Reality: Shopping for an engagement ring and wedding band at the same time allows for customization and creativity.

The concept of the wedding ring stack has risen in popularity in recent years. A stack allows you to change up the overall vibe of your engagement ring, and it offers plenty of options for personalizing your gems—especially if you add additional pieces to honor milestone anniversaries or children. And if you want a stack that complements your engagement ring, it's helpful to shop for the first two bands at the same time.

"The wedding stack is more relevant than ever as people are looking for unique options," explains Lee. "We are definitely seeing a rise in custom wedding bands that complement and accentuate the engagement ring."

Adds Broumand: "We're seeing more couples thinking about the wedding stack as a whole prior to picking out the engagement ring, which we predict to become the most popular way of shopping for the perfect ring. Thinking about the way your ring will pair with different band arrangements ensures that you'll have a variety of stunning options when it comes time to choose your bands."

The Rule: The engagement has to be a total surprise.

When it comes to movies and TV shows, plenty of on-screen engagements come as complete surprises. Thanks to this fictional trope, we're meant to believe that the best proposals are those that you can't see coming. After all, the element of surprise seemingly makes the moment that much sweeter.

Reality: Your partner probably knows it's coming… and that's okay.
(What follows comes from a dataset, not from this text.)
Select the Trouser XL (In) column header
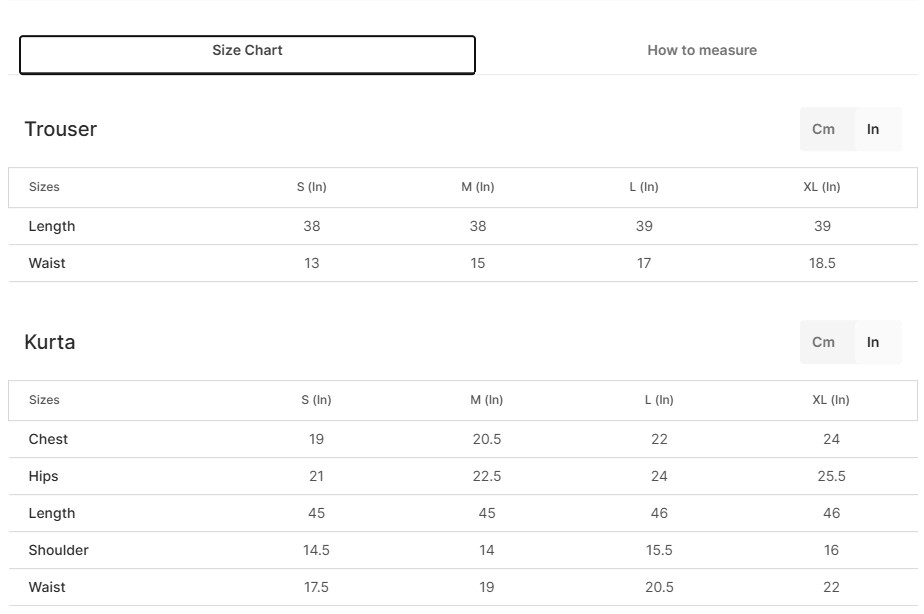The image size is (924, 614). click(822, 187)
Here's the deal: There's a good chance your partner will have a hunch that something is coming, especially if you've discussed ring preferences. Plus, we always recommend having important conversations with your partner to ensure your relationship is ready for marriage. In doing so, your S.O. will know that an engagement is in their future. According to our study, 54% of people said they knew a proposal was coming but weren't sure exactly when. An additional 11% said they had a feeling it was happening.

So, even if you've window shopped for rings together and talked about the moment itself, you can still create a proposal that'll wow your love. (And if you need a guide on how to propose, we've got you covered.)

The Rule: Only one person should propose.

Culturally speaking, engagements are often viewed through the lens of heterosexual relationships. It's generally expected that the man proposes to the woman… but what about women who want to propose to their partners? And what does this mean for same-sex couples? Fitting your relationship into any predetermined mold simply doesn't make sense in 2022.

Reality: Joint proposals are becoming much more common.

Today, it's perfectly acceptable for any person to propose to their partner, regardless of self-identity. "Joint proposals have been most common with our same-sex couples," says Zhang. "It's so fun for them to work together to pick out their own individual ring styles, and we find ways to keep elements a surprise." In fact, joint proposals are one of our top engagement trends of 2022, proving that anyone can take on the exciting role of asking the big question.

The bottom line is that, in 2022, there are very few engagement ring rules that need to be followed. Getting engaged is a deeply personal milestone, and it should happen in a way that makes sense for you and your relationship. "As love and partnership continue to be redefined, I think the 'rules' will go away," reflects Lee. "There will always be tradition, but expression of love will be constantly evolving."